**TEXT UNDER STUDY:**
___

= Physiologically based pharmacokinetic modelling =

Modeling the body's responses to drugs

Graphic representation of a physiologically based whole body model. Here, it is dissected into seven tissue/organ compartments: brain, lungs and heart, pancreas, liver, gut, kidney and adipose/muscle tissue. Blood flows, Q, and concentration, [X], of a substance of interest are depicted.

Physiologically based pharmacokinetic (PBPK) modeling is a mathematical modeling technique for predicting the absorption, distribution, metabolism and excretion (ADME) of synthetic or natural chemical substances in humans and other animal species. PBPK modeling is used in pharmaceutical research and drug development, and in health risk assessment for cosmetics or general chemicals.

PBPK models strive to be mechanistic by mathematically transcribing anatomical, physiological, physical, and chemical descriptions of the phenomena involved in the complex ADME processes. A large degree of residual simplification and empiricism is still present in those models, but they have an extended domain of applicability compared to that of classical, empirical function based, pharmacokinetic models. PBPK models may have purely predictive uses, but other uses, such as statistical inference, have been made possible by the development of Bayesian statistical tools able to deal with complex models. That is true for both toxicity risk assessment and therapeutic drug development.

___

Extracted records:
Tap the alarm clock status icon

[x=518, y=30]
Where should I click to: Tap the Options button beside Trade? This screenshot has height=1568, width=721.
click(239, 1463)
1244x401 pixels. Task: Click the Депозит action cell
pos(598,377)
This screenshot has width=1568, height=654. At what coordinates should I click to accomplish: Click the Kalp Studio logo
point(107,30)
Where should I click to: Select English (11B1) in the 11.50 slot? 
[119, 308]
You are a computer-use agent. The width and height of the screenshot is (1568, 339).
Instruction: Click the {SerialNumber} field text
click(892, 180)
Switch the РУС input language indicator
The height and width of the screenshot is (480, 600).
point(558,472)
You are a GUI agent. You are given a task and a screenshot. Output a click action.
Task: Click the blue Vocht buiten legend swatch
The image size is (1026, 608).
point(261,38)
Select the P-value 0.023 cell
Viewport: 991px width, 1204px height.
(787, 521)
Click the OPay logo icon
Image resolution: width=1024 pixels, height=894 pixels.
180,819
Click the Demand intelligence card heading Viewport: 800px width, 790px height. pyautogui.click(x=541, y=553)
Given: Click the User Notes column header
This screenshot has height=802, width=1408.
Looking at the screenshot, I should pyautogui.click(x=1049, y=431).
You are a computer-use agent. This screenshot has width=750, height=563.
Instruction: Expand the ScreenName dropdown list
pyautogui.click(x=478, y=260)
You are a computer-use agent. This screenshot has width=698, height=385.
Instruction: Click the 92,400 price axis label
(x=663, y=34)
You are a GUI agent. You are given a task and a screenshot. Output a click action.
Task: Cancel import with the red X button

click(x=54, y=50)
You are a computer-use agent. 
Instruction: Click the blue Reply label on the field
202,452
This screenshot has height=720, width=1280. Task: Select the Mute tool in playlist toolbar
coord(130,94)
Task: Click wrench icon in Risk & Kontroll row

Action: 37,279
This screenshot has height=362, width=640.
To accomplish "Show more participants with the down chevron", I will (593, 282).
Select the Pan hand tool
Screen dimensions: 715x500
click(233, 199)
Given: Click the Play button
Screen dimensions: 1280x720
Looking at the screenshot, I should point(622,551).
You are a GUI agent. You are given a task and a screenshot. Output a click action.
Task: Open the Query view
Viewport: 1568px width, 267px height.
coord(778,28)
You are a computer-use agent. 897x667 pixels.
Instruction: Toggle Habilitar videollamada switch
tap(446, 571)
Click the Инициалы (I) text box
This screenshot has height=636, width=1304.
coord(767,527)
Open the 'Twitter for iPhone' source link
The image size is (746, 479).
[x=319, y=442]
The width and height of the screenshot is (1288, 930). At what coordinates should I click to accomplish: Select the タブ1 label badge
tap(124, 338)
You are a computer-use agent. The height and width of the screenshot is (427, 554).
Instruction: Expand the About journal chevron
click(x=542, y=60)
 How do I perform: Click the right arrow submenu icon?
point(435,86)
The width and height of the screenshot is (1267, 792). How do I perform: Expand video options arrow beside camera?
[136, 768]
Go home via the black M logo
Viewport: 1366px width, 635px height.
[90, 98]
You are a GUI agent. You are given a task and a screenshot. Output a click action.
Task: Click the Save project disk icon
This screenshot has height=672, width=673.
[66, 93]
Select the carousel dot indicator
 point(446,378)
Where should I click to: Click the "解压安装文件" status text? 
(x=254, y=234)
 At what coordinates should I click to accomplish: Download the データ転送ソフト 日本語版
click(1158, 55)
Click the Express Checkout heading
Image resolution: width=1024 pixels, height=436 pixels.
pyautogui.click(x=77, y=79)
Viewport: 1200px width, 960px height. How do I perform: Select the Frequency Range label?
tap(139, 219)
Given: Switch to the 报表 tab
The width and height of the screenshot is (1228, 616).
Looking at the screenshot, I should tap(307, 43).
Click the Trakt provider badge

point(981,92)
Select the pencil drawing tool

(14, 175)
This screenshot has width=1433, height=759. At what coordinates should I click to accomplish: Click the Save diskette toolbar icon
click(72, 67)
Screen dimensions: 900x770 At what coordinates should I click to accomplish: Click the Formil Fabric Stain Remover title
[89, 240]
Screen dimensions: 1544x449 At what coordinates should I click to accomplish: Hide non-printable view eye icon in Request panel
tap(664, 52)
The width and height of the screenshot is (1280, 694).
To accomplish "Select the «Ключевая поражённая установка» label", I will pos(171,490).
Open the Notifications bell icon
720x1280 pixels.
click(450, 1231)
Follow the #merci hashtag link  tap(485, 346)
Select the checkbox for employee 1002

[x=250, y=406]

___

**TASK REQUIREMENTS:**
Continue the article on physiologically based pharmacokinetic modeling, picking up after its last sentence.

**ANSWER BOX:**
PBPK models try to rely a priori on the anatomical and physiological structure of the body, and to a certain extent, on biochemistry. They are usually multi-compartment models, with compartments corresponding to predefined organs or tissues, with interconnections corresponding to blood or lymph flows (more rarely to diffusions). A system of differential equations for concentration or quantity of substance on each compartment can be written, and its parameters represent blood flows, pulmonary ventilation rate, organ volumes etc., for which information is available in scientific publications. Indeed, the description they make of the body is simplified and a balance needs to be struck between complexity and simplicity. Besides the advantage of allowing the recruitment of a priori information about parameter values, these models also facilitate inter-species transpositions or extrapolation from one mode of administration to another (e.g., inhalation to oral). An example of a 7-compartment PBPK model, suitable to describe the fate of many solvents in the mammalian body, is given in the Figure on the right.

==History==

The first pharmacokinetic model described in the scientific literature
was in fact a PBPK model. It led, however, to computations intractable at that time. The focus shifted then to simpler models,
for which analytical solutions could be obtained (such solutions were sums of exponential terms, which led to further simplifications.) The availability of computers and numerical integration algorithms marked a renewed interest in physiological models in the early 1970s.
For substances with complex kinetics, or when inter-species extrapolations were required, simple models were insufficient and research continued on physiological models.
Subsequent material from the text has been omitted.